Now that file objects are subclassable, you can get at the file constructor

just by doing type(f) where f is any file object. This left a hole in restricted execution mode that rexec.py can't plug by itself (although it can plug part of it; the rest is plugged in fileobject.c now).
2001-09-13 21:01:29 +00:00 · 2001-09-13 21:01:29 +00:00 · 8fa45677c1
parent 561f899d19
commit 8fa45677c1
3 changed files with 52 additions and 2 deletions
--- a/Lib/rexec.py
+++ b/Lib/rexec.py
@ -132,7 +132,7 @@ class RExec(ihooks._Verbose):
    ok_sys_names = ('ps1', 'ps2', 'copyright', 'version',
                    'platform', 'exit', 'maxint')

-    nok_builtin_names = ('open', 'reload', '__import__')
+    nok_builtin_names = ('open', 'file', 'reload', '__import__')

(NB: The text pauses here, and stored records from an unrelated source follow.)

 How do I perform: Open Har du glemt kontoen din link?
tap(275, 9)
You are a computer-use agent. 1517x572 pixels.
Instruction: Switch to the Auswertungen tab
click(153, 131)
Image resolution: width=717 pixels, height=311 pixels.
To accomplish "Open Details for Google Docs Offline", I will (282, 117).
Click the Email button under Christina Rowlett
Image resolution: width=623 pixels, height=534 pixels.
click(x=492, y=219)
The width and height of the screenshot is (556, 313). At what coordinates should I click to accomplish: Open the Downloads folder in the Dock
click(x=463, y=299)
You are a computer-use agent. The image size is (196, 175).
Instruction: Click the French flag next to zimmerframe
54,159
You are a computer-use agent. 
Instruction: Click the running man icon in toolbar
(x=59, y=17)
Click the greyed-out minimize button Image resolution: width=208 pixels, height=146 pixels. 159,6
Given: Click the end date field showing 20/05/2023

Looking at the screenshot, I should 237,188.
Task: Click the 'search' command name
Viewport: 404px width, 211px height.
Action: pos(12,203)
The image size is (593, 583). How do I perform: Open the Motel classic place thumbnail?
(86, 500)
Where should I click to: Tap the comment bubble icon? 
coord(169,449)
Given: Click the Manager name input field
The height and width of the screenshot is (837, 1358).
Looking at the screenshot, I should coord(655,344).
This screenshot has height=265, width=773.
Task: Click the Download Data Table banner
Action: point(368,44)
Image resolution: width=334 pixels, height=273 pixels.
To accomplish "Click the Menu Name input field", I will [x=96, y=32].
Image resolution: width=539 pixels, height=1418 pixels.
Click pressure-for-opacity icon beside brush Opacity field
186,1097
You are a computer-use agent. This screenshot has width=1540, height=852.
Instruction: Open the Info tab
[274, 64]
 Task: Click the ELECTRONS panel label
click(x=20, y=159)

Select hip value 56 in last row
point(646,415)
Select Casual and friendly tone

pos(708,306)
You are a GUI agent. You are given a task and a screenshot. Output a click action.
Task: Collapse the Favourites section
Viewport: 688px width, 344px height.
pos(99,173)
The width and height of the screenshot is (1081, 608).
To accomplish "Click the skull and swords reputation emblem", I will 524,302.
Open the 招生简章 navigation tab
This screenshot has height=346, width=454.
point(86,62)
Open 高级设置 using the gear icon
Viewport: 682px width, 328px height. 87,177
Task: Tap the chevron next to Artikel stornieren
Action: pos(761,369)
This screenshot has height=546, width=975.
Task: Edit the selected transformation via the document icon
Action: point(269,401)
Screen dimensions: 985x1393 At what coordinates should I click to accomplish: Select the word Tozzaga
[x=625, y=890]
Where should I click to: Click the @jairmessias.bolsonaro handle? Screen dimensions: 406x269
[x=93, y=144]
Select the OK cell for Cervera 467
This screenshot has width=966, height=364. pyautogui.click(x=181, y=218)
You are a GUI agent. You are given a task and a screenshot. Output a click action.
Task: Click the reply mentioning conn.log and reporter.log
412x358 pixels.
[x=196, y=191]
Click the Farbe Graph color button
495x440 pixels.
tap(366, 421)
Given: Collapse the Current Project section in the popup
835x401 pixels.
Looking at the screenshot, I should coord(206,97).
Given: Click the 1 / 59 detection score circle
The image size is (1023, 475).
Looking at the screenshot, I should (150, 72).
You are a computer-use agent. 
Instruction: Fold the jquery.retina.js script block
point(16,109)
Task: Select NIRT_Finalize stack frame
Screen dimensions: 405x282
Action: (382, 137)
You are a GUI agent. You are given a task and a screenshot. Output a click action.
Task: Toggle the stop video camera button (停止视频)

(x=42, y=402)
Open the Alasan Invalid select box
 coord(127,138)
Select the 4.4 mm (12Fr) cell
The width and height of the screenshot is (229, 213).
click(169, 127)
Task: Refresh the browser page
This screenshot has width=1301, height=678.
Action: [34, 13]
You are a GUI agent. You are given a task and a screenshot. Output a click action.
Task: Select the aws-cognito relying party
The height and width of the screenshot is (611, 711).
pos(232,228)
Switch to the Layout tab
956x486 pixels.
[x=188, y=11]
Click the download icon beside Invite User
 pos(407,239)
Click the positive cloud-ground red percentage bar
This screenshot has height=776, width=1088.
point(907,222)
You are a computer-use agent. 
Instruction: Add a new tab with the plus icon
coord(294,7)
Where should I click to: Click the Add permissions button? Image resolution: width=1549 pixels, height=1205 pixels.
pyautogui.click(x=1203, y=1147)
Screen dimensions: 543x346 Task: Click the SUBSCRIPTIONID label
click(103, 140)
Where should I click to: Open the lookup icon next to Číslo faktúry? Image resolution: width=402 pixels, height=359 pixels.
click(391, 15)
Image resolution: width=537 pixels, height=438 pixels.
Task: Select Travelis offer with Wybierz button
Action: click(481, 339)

    def __init__(self, hooks = None, verbose = 0):
        ihooks._Verbose.__init__(self, verbose)
@ -186,7 +186,7 @@ class RExec(ihooks._Verbose):
        m = self.copy_except(__builtin__, self.nok_builtin_names)
        m.__import__ = self.r_import
        m.reload = self.r_reload
-        m.open = self.r_open
+        m.open = m.file = self.r_open

    def make_main(self):
        m = self.add_module('__main__')
--- a/Lib/test/test_descr.py
+++ b/Lib/test/test_descr.py
@ -1717,6 +1717,47 @@ def keywords():
            raise TestFailed("expected TypeError from bogus keyword "
                             "argument to %r" % constructor)

+def restricted():
+    import rexec
+    if verbose:
+        print "Testing interaction with restricted execution ..."
+
+    sandbox = rexec.RExec()
+
+    code1 = """f = open(%r, 'w')""" % TESTFN
+    code2 = """f = file(%r, 'w')""" % TESTFN
+    code3 = """\
+f = open(%r)
+t = type(f)  # a sneaky way to get the file() constructor
+f.close()
+f = t(%r, 'w')  # rexec can't catch this by itself
+""" % (TESTFN, TESTFN)
+
+    f = open(TESTFN, 'w')  # Create the file so code3 can find it.
+    f.close()
+
+    try:
+        for code in code1, code2, code3:
+            try:
+                sandbox.r_exec(code)
+            except IOError, msg:
+                if str(msg).find("restricted") >= 0:
+                    outcome = "OK"
+                else:
+                    outcome = "got an exception, but not an expected one"
+            else:
+                outcome = "expected a restricted-execution exception"
+
+            if outcome != "OK":
+                raise TestFailed("%s, in %r" % (outcome, code))
+
+    finally:
+        try:
+            import os
+            os.unlink(TESTFN)
+        except:
+            pass
+
 def all():
    lists()
    dicts()
@ -1752,6 +1793,7 @@ def all():
    supers()
    inherits()
    keywords()
+    restricted()

 all()

--- a/Objects/fileobject.c
+++ b/Objects/fileobject.c
@ -92,6 +92,14 @@ open_the_file(PyFileObject *f, char *name, char *mode)
 	assert(name != NULL);
 	assert(mode != NULL);

+	/* rexec.py can't stop a user from getting the file() constructor --
+	   all they have to do is get *any* file object f, and then do
+	   type(f).  Here we prevent them from doing damage with it. */
+	if (PyEval_GetRestricted()) {
+		PyErr_SetString(PyExc_IOError,
+			"file() constructor not accessible in restricted mode");
+		return NULL;
+	}
 #ifdef HAVE_FOPENRF
 	if (*mode == '*') {
 		FILE *fopenRF();